Muslim women have launched a Europe-wide campaign to protect their right to wear the hijab headscarf.
By Paula Dear
BBC News Online
The international network Assembly for the Protection of Hijab, or Pro-Hijab, was formed in response to headscarf bans in France and parts of Germany.
Pro-Hijab aims to reverse bans already brought in and prevent more "abuses of democracy" being imposed.
Muslim women are keen to dispel myths about the hijab
"As Muslims we are proud of the hijab, we are not oppressed," said co-ordinator Abeer Pharaon.
The group, launched in London on Monday, wants to banish the "negative sterotypical image of the hijab which lies at the root of this discrimination" and to offer Muslim women a platform from which they can speak out.
The group has the support of a number of prominent groups such as the Muslim Association of Britain, National Assembly Against Racism, the Federation of Islamic Organisations in Europe and human rights group Liberty.
MEP Caroline Lucas, Fiona McTaggart MP, and George Galloway MP and London Mayor Ken Livingstone have also supported the founding of the campaign.
Speaking at the launch Ms McTaggart gave an assurance the government would protect women's rights to wear the hijab, and would not be following France's example.
Student Rumaana Habeeb, 18, said the hijab allowed interactions between men and women to be free and safe.
"Relationships can then based on intellect and nothing else," she said.
Pharmacist Saba Naeem, a mother of two, said she had started wearing the hijab later than many women.
"I had wanted to do it for a while but I suppose I didn't have the support network, and I lacked the confidence.
"My husband gave me the encouragement I needed and I came back from honeymoon wearing the hijab. It feels so positive.

• Records shown
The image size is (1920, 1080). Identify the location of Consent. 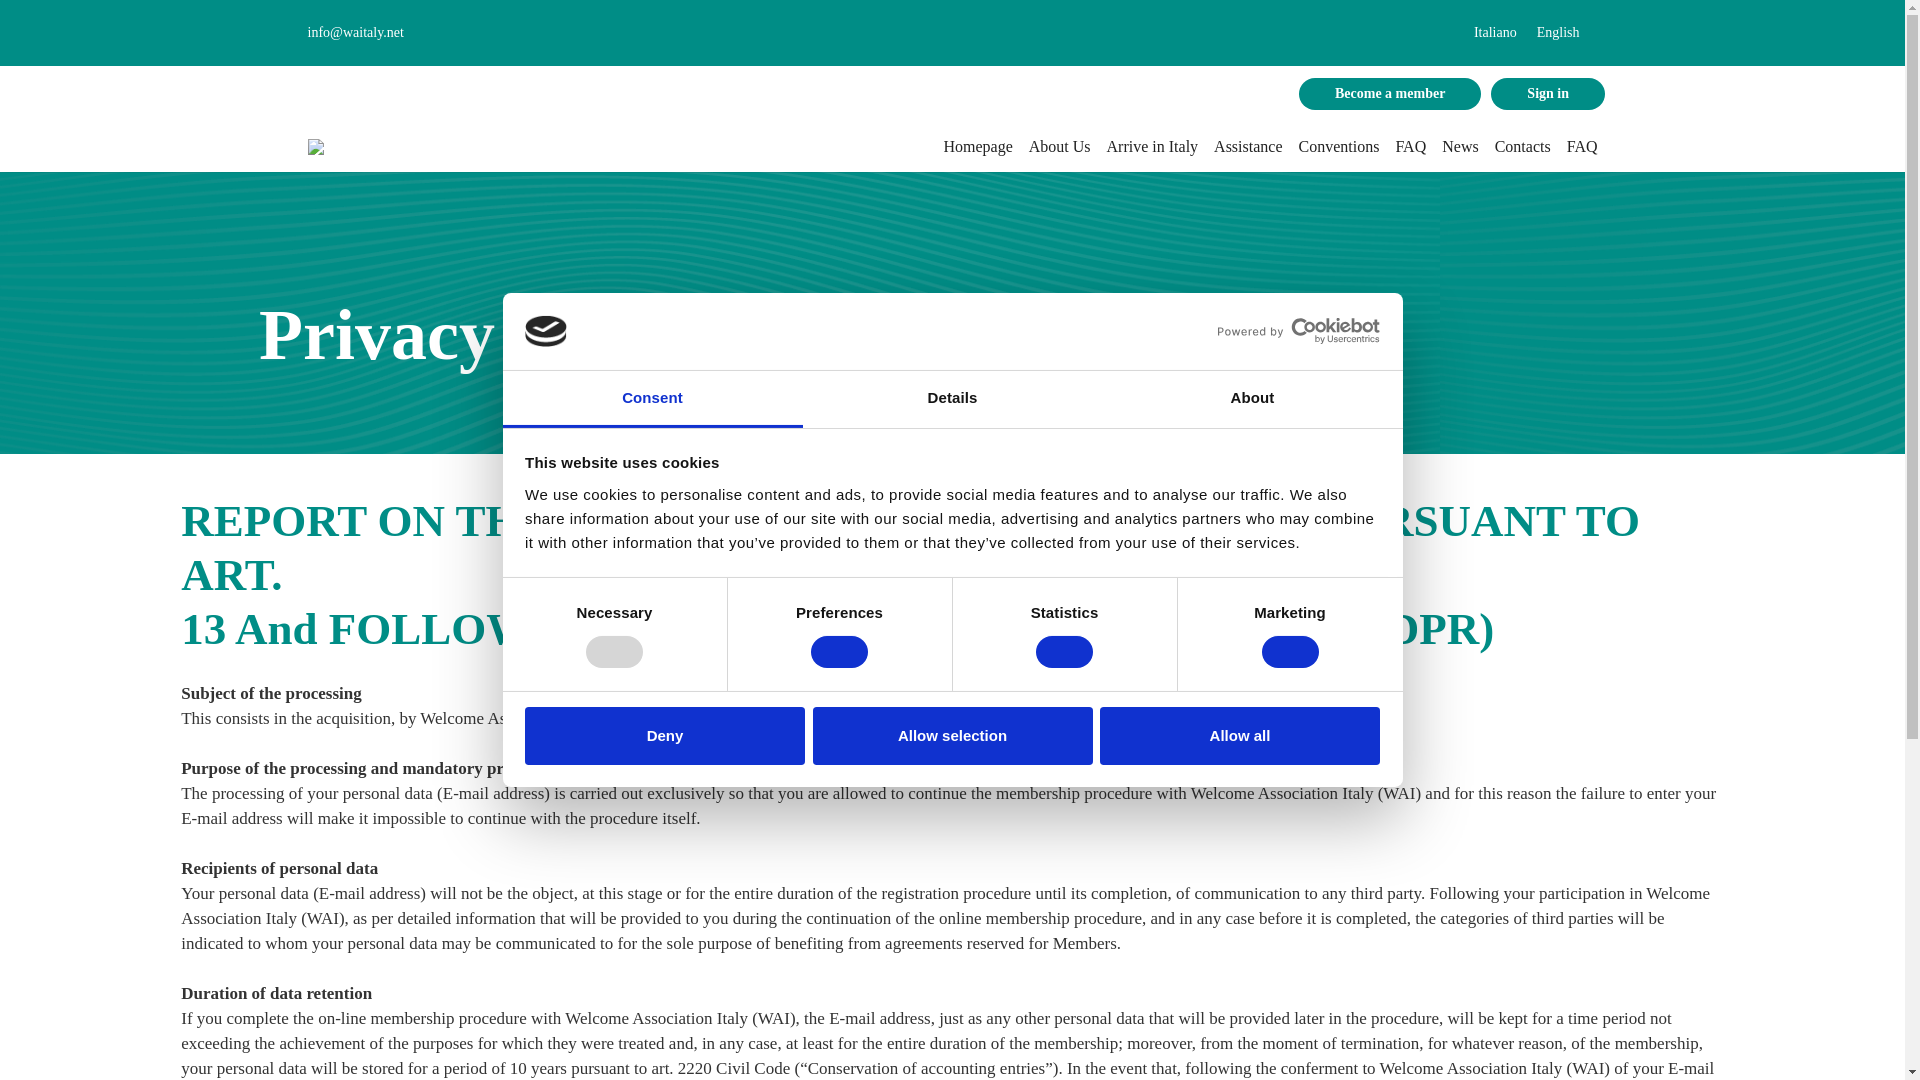
(652, 399).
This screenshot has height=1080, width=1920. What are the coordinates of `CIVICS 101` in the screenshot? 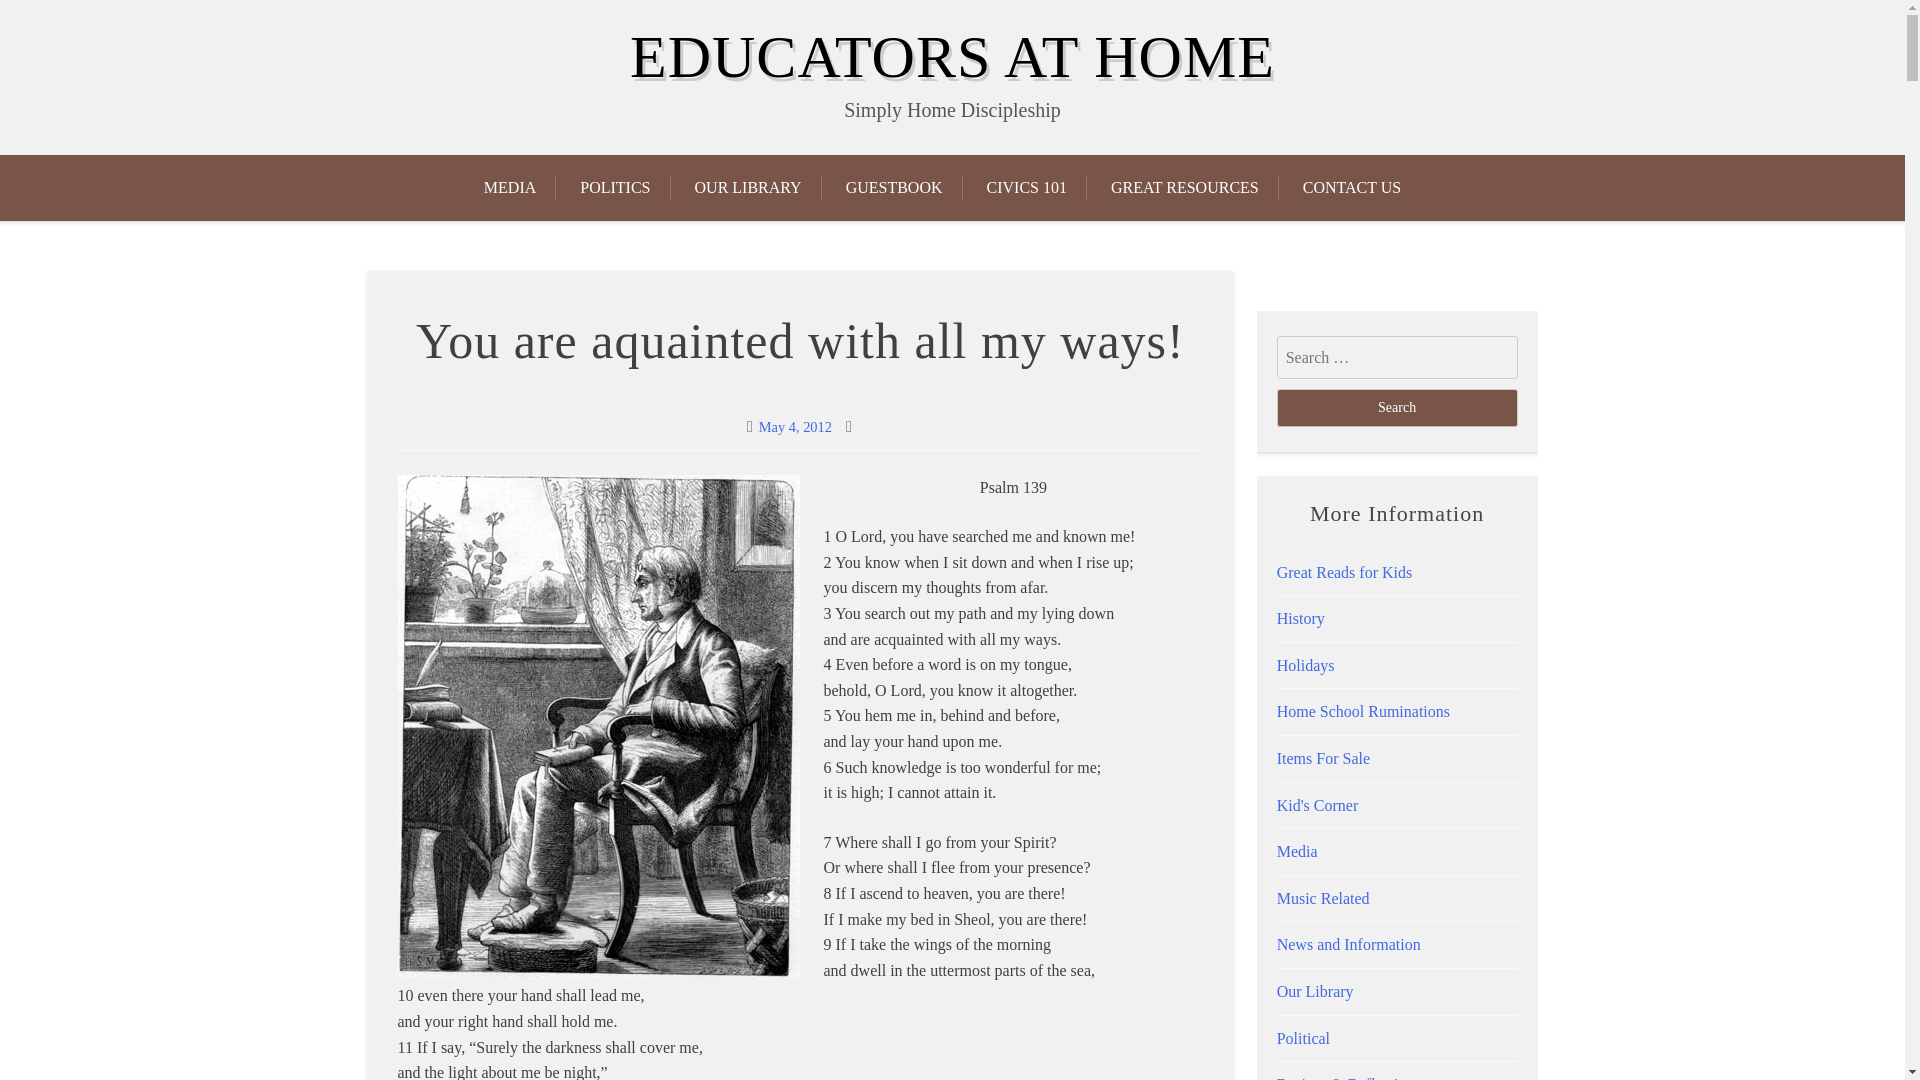 It's located at (1026, 188).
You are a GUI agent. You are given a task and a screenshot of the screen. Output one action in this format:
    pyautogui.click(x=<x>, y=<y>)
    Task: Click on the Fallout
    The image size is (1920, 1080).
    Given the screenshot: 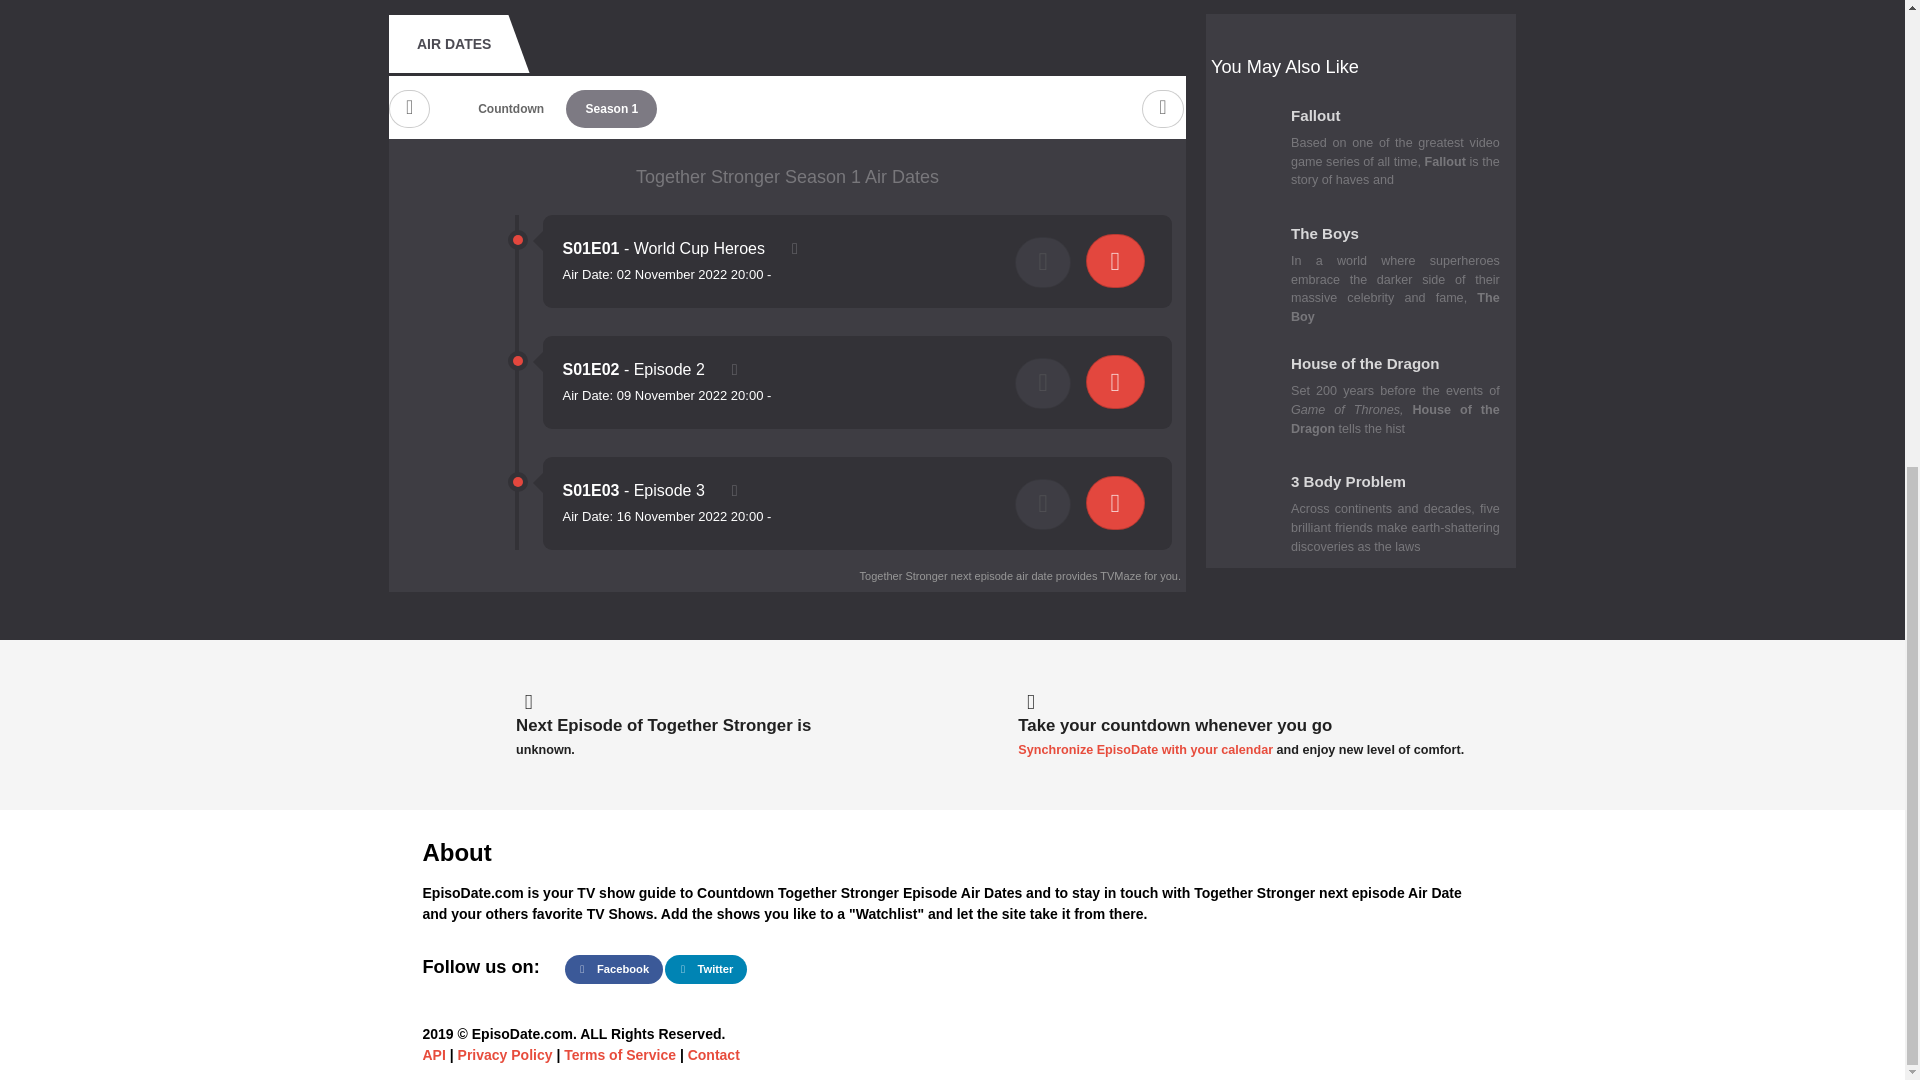 What is the action you would take?
    pyautogui.click(x=1394, y=119)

• What needs to be done
Answer these from the article about the Pro-Hijab campaign:
(a) In which city was the group launched?
(b) How old is the student Rumaana Habeeb?
(c) Who does the pharmacist Saba Naeem say gave her the encouragement she needed to wear the hijab?

• Output of the exercise
(a) London
(b) 18
(c) Her husband